The announcement of President Biden’s American Jobs Plan and its commitment to providing substantial amounts of federal funding for infrastructure improvements set off a wave of news reports, opinion pieces and speculation about how Chicago might spend the money…if the bill passes. A decisive majority (64%) of Serafin Power Poll respondents believe Chicago should focus on removing lead from our city’s water service lines, shedding Chicago’s dubious distinction as the city with the most lead lines in the United States. A distant second priority (21%) is providing high-speed broadband access throughout the city, while 8% believe the focus should be on rebuilding Lake Shore Drive. Only 7% think the top priority should be extending the CTA Red Line to the city’s southernmost tip.
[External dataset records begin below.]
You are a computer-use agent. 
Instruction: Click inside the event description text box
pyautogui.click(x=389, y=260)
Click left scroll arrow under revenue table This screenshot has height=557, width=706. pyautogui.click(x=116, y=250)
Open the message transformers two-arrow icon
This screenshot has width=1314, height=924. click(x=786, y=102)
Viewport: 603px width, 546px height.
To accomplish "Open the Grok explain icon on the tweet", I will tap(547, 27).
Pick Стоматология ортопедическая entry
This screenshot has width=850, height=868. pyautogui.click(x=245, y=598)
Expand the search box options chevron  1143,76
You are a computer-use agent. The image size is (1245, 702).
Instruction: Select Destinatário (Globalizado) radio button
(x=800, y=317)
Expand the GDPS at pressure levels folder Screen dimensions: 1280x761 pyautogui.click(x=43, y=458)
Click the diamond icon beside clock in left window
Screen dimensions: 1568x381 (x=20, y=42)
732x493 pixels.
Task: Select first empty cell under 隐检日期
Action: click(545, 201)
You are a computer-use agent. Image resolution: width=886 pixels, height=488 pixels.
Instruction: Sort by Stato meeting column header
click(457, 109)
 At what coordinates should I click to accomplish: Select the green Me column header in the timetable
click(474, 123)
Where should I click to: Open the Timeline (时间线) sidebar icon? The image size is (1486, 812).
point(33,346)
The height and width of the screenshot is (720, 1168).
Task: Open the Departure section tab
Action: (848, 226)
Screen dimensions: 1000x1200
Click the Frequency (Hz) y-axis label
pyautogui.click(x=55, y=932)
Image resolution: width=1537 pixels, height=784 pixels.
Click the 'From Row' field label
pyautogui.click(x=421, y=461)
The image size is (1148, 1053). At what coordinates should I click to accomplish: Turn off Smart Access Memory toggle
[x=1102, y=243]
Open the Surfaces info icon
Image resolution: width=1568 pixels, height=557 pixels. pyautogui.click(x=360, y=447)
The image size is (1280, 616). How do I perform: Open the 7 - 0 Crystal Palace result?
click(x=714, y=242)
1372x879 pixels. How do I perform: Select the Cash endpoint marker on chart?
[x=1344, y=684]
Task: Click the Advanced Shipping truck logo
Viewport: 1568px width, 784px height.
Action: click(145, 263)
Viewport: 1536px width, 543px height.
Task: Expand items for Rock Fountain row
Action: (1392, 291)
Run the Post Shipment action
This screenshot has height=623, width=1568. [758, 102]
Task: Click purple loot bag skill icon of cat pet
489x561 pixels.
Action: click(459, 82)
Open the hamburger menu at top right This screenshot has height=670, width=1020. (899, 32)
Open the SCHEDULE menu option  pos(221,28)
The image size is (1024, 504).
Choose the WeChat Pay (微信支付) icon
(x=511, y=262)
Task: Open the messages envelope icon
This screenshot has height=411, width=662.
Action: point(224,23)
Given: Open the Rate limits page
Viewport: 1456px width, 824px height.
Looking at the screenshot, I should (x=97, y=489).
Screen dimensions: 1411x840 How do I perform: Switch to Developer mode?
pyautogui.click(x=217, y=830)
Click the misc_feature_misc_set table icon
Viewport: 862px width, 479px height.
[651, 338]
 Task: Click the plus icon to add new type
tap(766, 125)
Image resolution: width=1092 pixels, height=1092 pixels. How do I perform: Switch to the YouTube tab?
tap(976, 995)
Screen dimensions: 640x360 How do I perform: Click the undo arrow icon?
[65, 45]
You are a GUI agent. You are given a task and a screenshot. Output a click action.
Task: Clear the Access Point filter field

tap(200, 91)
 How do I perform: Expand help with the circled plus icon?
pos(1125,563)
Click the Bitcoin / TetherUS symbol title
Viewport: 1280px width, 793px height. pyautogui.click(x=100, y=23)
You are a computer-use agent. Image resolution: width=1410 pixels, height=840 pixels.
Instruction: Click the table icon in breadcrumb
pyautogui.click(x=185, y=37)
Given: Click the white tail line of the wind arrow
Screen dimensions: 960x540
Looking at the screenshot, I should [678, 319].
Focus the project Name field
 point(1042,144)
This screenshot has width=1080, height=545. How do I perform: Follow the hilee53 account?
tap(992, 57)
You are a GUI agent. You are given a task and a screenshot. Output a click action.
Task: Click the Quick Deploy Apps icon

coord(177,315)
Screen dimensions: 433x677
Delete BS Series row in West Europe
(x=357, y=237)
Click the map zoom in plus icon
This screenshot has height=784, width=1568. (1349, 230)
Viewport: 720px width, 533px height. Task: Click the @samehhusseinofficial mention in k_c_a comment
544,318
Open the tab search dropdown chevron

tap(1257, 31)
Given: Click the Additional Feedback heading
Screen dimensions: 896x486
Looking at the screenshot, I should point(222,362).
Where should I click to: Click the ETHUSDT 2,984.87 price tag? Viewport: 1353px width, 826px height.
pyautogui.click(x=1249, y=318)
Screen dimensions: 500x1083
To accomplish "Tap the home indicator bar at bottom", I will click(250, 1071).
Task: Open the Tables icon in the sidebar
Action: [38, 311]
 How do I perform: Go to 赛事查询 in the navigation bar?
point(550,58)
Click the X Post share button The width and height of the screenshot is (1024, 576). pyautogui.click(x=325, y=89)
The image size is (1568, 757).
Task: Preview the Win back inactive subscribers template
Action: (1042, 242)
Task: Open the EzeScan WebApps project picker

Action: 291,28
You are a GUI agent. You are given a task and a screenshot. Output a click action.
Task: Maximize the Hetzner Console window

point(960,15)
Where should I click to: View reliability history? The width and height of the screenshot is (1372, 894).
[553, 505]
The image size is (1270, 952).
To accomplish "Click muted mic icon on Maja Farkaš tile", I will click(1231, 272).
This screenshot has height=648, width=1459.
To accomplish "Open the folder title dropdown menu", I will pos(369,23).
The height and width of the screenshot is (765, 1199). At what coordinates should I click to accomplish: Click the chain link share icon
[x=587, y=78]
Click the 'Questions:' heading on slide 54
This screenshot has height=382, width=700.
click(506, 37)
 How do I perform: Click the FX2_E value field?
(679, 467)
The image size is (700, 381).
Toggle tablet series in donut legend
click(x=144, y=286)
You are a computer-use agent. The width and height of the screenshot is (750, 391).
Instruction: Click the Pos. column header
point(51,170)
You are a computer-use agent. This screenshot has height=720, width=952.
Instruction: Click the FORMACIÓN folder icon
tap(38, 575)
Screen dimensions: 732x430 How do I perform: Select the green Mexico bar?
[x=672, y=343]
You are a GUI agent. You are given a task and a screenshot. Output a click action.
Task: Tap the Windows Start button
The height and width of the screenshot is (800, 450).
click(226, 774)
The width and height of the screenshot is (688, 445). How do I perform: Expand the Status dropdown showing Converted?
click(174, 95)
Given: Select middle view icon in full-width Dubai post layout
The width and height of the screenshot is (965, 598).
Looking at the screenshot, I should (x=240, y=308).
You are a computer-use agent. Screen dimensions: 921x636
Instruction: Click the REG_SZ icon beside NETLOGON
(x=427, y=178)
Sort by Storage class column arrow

Chicago’s news environment is undergoing major changes and so are the habits of news consumers. Where do you primarily get your local news?
With shrinking newsrooms and the proliferation of not-for-profit and online-only news outlets, the landscape of Chicago’s media environment is constantly evolving. Despite this uncertain ground, the majority (61%) of Chicago’s powerful say they are still getting their local news from newspapers (online or in print). Broadcast news via television or radio or online news outlets tied for a distant second at 16% as the main source of news for Power Pollers. Only 7% said they find what they’re looking for via social media.
A total of 519 Serafin Power Poll members were surveyed and the participation rate was 19.27%. The Serafin Power Poll is not a scientific poll, but rather a fascinating and non-partisan glimpse into the attitudes and opinions of the decision-makers and thought leaders in the Chicago region.